Start of RAW DATA

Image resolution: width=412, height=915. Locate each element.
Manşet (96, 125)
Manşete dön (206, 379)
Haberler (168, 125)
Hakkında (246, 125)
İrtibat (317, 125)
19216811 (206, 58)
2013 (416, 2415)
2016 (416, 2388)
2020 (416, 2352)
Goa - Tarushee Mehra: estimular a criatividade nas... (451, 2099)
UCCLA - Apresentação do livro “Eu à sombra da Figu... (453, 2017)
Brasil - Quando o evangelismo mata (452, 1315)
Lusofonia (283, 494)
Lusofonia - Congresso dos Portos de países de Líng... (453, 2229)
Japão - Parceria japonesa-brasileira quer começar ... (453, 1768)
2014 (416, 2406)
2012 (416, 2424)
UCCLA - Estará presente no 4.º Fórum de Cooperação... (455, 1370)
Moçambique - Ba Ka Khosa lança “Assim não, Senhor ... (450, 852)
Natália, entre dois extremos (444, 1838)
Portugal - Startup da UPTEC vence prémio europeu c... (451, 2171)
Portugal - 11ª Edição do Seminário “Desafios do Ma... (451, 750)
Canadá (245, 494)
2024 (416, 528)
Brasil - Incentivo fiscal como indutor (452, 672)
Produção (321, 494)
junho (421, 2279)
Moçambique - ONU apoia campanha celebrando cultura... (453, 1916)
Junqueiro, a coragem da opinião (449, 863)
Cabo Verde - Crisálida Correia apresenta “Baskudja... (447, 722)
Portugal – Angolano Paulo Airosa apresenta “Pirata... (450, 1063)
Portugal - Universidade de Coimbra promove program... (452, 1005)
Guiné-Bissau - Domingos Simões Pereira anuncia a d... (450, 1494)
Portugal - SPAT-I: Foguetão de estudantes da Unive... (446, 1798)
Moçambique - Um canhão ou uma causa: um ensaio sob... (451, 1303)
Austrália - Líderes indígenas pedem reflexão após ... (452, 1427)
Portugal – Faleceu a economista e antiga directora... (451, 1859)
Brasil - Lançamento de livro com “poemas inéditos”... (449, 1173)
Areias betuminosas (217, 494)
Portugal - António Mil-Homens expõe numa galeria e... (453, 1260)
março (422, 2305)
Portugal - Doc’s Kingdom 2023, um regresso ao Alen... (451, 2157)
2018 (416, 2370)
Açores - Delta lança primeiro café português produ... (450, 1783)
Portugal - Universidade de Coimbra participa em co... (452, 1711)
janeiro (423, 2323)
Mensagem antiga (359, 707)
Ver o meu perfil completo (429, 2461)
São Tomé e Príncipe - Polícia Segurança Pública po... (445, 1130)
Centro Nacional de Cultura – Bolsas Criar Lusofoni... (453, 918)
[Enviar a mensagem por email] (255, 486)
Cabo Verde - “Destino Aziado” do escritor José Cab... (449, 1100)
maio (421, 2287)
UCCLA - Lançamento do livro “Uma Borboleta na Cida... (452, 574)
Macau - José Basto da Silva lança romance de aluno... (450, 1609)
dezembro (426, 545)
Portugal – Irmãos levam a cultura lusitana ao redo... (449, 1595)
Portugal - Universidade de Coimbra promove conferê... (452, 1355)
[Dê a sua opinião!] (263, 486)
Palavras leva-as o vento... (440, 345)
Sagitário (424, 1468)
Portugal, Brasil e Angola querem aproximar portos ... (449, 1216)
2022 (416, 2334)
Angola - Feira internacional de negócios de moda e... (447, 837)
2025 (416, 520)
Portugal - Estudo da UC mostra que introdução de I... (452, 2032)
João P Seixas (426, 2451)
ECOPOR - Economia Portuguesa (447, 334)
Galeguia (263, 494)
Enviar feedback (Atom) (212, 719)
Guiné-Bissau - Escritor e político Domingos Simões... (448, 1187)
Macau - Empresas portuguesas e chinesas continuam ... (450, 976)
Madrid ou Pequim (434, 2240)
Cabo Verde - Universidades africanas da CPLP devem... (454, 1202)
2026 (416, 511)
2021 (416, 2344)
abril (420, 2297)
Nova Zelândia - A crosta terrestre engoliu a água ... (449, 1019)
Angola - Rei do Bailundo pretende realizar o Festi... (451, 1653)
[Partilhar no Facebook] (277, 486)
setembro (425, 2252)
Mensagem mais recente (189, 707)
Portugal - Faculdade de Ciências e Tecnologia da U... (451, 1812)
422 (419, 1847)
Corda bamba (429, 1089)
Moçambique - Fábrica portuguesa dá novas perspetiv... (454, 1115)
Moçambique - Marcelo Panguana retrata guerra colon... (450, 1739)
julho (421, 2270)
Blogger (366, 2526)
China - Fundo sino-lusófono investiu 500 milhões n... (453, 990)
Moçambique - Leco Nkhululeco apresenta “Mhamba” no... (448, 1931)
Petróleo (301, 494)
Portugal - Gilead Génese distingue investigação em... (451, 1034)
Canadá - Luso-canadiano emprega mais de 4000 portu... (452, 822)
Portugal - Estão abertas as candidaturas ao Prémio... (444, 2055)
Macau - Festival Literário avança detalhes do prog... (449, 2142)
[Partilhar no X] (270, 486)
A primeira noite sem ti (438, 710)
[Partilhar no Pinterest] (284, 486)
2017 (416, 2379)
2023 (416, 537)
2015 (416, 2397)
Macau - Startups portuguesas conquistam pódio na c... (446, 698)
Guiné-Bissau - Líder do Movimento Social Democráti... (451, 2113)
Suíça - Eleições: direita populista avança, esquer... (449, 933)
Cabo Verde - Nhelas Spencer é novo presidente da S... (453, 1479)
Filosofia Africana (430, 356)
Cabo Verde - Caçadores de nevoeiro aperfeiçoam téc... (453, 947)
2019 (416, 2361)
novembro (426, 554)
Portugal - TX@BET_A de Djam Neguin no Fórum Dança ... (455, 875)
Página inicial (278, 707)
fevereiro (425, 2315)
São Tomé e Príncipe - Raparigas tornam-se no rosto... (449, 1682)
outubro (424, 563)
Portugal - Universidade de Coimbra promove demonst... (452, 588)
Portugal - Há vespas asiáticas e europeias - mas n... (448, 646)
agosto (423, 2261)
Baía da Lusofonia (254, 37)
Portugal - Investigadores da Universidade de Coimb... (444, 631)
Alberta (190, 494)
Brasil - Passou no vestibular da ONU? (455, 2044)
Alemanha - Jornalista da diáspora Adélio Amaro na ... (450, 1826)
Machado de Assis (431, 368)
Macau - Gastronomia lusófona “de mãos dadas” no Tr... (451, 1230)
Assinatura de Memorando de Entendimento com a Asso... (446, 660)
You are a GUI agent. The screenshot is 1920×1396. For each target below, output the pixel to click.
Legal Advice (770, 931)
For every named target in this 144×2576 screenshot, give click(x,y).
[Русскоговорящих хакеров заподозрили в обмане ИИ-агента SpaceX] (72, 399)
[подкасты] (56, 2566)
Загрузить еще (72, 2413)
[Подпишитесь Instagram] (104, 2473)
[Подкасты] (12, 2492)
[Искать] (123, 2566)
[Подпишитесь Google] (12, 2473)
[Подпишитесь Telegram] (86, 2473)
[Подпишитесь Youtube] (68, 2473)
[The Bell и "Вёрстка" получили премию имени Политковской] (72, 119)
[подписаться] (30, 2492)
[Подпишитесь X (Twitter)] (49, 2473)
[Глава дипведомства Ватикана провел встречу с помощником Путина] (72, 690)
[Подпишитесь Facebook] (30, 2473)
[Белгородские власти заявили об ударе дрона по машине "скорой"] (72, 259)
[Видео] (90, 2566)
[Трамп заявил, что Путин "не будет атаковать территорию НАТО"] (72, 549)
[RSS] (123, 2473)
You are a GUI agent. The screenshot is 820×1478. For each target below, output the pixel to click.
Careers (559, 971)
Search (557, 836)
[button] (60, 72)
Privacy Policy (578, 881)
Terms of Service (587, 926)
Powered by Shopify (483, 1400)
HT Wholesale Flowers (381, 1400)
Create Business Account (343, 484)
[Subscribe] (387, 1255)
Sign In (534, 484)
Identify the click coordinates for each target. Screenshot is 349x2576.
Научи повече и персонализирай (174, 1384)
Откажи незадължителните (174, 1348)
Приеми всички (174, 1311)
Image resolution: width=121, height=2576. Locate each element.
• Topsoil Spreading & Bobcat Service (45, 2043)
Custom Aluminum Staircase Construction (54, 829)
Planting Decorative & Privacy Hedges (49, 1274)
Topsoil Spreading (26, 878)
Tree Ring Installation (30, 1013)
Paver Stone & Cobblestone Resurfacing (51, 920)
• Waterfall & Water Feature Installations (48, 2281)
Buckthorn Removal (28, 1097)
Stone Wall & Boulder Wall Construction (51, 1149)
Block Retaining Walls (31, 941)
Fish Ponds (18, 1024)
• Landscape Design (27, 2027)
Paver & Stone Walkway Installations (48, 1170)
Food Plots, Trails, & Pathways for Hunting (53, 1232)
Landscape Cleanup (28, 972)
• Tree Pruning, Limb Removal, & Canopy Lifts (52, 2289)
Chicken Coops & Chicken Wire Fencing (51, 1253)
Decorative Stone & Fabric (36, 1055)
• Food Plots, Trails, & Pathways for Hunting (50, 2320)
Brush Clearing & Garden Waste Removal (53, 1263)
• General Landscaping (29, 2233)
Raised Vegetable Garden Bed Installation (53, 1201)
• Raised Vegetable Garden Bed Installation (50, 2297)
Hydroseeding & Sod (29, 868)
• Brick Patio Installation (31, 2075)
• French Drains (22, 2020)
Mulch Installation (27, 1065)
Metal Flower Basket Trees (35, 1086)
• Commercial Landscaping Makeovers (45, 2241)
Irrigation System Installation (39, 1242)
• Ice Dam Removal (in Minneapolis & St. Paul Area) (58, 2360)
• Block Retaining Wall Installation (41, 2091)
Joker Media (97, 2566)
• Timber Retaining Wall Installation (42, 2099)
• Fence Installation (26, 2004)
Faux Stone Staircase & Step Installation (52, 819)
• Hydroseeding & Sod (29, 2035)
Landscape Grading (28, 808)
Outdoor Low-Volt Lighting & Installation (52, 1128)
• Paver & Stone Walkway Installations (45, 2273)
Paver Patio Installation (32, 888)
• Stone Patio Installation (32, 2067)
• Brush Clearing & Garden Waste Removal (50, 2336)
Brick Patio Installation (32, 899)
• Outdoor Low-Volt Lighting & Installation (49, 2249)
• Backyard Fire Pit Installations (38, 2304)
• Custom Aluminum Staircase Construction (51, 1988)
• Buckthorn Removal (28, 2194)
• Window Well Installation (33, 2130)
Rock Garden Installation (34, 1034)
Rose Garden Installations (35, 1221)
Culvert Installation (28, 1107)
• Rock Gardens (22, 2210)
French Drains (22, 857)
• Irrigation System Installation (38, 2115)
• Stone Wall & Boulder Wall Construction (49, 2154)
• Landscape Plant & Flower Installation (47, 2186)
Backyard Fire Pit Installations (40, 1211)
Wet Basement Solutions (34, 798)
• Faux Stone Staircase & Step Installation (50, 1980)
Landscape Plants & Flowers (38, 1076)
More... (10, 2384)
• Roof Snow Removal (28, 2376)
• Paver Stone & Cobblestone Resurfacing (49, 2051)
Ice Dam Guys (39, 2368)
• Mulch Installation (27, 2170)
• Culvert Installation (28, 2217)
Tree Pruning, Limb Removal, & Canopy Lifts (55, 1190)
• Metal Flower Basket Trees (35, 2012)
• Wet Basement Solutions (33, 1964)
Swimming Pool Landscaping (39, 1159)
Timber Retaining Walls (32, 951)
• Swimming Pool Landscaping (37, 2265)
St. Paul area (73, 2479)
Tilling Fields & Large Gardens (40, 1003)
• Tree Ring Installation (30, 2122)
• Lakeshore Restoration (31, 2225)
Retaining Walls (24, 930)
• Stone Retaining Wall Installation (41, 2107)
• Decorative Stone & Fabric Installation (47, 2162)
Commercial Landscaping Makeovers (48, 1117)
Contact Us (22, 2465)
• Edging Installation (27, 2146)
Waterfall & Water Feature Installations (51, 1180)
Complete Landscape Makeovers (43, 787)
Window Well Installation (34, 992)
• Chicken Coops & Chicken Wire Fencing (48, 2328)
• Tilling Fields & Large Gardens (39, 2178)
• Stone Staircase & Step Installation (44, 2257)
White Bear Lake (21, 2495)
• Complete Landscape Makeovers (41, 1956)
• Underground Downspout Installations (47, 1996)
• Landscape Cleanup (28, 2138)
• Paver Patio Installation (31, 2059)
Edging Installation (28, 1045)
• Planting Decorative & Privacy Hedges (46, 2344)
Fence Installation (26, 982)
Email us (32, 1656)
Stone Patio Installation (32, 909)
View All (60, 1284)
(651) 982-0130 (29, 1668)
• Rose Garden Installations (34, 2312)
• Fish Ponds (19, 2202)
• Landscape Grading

End of RAW DATA

EXERCISE GOAL. Go through the material and select each line with the string "Pool" in it.

EXPECTED ANSWER.
Swimming Pool Landscaping (39, 1159)
• Swimming Pool Landscaping (37, 2265)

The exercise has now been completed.